_Recorded data_
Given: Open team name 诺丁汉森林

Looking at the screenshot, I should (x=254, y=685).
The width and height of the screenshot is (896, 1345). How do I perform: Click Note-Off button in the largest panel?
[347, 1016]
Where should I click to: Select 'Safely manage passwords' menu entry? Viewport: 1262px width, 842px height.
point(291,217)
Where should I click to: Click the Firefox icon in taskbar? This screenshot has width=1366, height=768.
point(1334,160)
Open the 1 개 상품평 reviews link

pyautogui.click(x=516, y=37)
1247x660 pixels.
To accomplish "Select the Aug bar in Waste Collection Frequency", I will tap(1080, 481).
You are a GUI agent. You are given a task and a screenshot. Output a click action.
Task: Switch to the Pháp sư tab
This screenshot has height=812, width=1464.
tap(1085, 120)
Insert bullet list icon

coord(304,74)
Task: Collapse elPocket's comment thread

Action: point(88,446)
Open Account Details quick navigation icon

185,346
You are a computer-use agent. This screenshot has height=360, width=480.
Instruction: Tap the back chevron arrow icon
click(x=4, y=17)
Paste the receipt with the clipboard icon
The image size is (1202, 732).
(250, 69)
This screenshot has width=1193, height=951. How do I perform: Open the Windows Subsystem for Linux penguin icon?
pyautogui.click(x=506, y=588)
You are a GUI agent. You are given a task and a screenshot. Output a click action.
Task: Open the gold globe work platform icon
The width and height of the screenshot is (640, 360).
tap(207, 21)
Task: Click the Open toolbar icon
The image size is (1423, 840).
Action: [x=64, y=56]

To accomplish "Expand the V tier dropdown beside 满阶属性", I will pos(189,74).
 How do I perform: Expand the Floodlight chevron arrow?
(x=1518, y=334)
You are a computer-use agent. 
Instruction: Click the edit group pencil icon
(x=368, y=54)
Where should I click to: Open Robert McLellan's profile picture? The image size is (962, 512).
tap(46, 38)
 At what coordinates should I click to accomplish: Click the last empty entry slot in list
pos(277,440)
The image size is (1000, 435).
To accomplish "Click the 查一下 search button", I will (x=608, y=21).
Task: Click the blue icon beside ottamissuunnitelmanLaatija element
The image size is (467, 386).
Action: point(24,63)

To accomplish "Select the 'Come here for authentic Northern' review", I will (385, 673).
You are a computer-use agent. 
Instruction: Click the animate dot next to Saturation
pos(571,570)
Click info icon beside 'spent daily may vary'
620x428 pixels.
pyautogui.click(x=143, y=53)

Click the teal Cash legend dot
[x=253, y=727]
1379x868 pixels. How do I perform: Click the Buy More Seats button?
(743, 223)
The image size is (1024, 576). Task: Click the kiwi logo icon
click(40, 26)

_What the task requires_
If a line in the records above holds the string "beside", copy it out.

_Answer section_
To accomplish "Expand the V tier dropdown beside 满阶属性", I will pos(189,74).
Task: Click the blue icon beside ottamissuunnitelmanLaatija element
Click info icon beside 'spent daily may vary'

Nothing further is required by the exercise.